S'ensuit alors un traitement particulier pour avoir un stock de ce sang rare : "Dans la majorité des cas [comme le système ABO, NDLR], une poche de sang va durer 42 jours. Si la poche est extrêmement précieuse, on va la congeler à - 80 degrés de façon à pouvoir l'utiliser pendant au moins 30 ans", précise le Pr Chiaroni.

L'autre étape consiste à reprendre contact avec le donneur en question "pour lui dire à quel point son sang est extrêmement précieux, de façon à pouvoir le fidéliser vis-à-vis du don de sang et qu'il vienne donner régulièrement", ajoute-t-il. L'EFS va également lui demander s'il a des frères et sœurs, car il y a une chance sur quatre qu'il ou elle ait le même sang.

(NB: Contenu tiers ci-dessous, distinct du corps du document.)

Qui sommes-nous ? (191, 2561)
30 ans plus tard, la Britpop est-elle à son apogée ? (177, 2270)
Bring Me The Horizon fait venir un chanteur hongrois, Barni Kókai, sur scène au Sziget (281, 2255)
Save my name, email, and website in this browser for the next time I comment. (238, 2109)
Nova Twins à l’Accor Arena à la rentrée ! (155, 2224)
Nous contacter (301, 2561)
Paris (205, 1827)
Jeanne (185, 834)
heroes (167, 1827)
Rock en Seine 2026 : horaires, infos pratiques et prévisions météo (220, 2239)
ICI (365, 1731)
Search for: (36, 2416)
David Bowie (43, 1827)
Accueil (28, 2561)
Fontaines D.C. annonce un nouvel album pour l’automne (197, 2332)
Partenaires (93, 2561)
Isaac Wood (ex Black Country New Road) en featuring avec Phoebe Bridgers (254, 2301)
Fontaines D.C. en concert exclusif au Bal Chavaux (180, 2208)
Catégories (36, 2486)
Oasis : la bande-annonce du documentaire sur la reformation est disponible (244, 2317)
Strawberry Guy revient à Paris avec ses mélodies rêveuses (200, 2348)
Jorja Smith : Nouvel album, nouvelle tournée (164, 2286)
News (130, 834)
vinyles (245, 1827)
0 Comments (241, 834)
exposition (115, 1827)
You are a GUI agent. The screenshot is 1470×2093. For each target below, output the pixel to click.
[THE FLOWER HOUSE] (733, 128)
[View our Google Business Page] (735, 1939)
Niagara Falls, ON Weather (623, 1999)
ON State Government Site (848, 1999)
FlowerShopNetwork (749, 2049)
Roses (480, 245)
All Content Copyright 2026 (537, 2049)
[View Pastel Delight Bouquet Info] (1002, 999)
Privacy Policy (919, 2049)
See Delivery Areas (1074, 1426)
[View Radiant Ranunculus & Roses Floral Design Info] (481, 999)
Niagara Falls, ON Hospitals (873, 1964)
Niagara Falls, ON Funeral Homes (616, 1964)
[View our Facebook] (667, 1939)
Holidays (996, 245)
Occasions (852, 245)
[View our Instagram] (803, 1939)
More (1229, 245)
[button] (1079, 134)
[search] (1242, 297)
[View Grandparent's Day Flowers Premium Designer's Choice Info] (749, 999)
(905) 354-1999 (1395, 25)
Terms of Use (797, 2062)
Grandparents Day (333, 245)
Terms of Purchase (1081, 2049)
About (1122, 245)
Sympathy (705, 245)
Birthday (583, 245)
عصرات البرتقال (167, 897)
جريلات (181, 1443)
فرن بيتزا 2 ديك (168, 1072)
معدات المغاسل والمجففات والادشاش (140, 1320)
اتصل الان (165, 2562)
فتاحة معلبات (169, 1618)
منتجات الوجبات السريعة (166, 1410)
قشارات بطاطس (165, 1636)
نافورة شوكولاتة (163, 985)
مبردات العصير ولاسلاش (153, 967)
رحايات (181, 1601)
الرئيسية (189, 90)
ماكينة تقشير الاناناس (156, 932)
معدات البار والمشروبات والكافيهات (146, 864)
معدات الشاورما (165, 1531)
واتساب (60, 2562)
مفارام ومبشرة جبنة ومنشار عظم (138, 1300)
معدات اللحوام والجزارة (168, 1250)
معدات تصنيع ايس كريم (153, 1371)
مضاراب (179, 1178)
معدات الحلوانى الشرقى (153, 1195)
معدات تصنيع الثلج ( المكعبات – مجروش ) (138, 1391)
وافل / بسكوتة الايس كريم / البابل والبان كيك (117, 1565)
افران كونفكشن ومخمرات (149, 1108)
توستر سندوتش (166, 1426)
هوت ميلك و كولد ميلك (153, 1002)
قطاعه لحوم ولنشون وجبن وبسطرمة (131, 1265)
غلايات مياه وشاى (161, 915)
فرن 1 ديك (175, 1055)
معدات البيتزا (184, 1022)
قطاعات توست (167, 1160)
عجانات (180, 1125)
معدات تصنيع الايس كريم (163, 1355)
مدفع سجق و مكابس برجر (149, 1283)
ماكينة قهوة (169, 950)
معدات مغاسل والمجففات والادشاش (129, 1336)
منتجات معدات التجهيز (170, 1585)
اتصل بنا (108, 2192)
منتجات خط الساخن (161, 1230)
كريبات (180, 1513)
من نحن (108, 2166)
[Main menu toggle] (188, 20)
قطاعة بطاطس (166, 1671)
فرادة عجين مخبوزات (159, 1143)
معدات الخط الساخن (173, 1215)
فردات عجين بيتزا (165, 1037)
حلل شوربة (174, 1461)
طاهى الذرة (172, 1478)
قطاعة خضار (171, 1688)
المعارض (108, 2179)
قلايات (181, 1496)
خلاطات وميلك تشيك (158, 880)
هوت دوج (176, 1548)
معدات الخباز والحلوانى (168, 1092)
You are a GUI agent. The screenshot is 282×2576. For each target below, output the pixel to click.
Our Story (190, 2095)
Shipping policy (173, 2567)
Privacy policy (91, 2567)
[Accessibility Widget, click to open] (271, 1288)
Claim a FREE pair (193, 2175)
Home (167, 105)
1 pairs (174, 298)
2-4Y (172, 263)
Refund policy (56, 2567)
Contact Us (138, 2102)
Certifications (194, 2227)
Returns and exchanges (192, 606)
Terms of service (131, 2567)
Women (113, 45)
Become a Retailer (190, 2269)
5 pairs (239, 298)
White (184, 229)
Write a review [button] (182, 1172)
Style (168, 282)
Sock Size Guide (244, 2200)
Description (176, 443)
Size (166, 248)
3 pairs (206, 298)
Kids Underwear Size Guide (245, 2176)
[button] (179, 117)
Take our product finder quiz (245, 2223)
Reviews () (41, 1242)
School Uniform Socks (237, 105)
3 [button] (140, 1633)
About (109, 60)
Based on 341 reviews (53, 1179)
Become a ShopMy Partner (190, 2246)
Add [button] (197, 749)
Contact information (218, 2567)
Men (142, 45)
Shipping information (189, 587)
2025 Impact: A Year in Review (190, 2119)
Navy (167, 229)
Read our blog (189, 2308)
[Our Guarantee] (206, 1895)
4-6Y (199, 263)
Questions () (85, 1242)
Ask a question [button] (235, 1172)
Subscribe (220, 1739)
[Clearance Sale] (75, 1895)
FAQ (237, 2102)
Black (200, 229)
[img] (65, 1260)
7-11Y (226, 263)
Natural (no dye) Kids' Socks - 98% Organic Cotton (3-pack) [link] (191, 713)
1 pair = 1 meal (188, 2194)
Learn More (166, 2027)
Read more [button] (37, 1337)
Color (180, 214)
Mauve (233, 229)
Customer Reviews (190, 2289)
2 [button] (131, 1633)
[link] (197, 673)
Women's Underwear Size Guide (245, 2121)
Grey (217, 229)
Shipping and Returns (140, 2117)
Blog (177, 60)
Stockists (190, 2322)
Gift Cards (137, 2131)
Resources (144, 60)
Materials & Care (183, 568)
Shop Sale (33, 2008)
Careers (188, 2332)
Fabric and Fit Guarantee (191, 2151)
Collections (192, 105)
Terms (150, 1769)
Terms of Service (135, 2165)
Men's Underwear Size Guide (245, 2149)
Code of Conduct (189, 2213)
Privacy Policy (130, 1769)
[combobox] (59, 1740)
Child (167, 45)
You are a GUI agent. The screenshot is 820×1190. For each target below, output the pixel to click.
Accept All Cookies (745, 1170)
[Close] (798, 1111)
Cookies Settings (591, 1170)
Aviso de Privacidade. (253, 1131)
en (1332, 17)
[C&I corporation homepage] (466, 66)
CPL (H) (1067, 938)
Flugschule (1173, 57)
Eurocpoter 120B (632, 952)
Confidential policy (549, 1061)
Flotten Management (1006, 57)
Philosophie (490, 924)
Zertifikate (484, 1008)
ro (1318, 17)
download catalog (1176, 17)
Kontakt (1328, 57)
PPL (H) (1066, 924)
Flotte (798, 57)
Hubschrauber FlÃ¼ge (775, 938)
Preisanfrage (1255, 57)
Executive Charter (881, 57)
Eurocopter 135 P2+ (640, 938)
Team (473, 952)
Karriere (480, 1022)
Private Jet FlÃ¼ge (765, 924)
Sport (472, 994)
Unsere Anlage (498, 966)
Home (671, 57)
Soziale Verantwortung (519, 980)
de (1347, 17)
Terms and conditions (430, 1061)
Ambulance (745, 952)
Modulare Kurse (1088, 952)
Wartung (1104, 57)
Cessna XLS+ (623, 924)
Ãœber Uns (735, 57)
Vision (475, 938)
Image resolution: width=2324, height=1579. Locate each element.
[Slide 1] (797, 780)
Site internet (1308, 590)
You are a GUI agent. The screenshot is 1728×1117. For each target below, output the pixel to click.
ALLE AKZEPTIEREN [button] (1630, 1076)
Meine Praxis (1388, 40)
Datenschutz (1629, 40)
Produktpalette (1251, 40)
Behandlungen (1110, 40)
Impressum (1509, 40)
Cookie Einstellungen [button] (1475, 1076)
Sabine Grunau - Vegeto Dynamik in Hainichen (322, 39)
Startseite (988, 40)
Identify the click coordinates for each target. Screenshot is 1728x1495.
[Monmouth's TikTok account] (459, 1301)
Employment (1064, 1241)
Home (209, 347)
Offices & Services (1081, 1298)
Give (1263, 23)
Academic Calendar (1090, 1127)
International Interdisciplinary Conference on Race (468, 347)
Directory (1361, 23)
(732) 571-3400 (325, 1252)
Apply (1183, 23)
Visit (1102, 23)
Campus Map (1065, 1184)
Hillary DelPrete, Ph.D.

Pour le professeur, le point fondamental reste d'augmenter "la diversité des donneurs de sang pour que, dans des pays où l'Histoire a amené à une diversité biologique et culturelle importante comme la France et en particulier les départements et régions d'Outre-mer, la population des donneurs ressemble à la population des receveurs".

C'est pour ça que, quel que soit son parcours, son origine ou autre, tout le monde doit donner son sang pour justement être dans cet équilibre.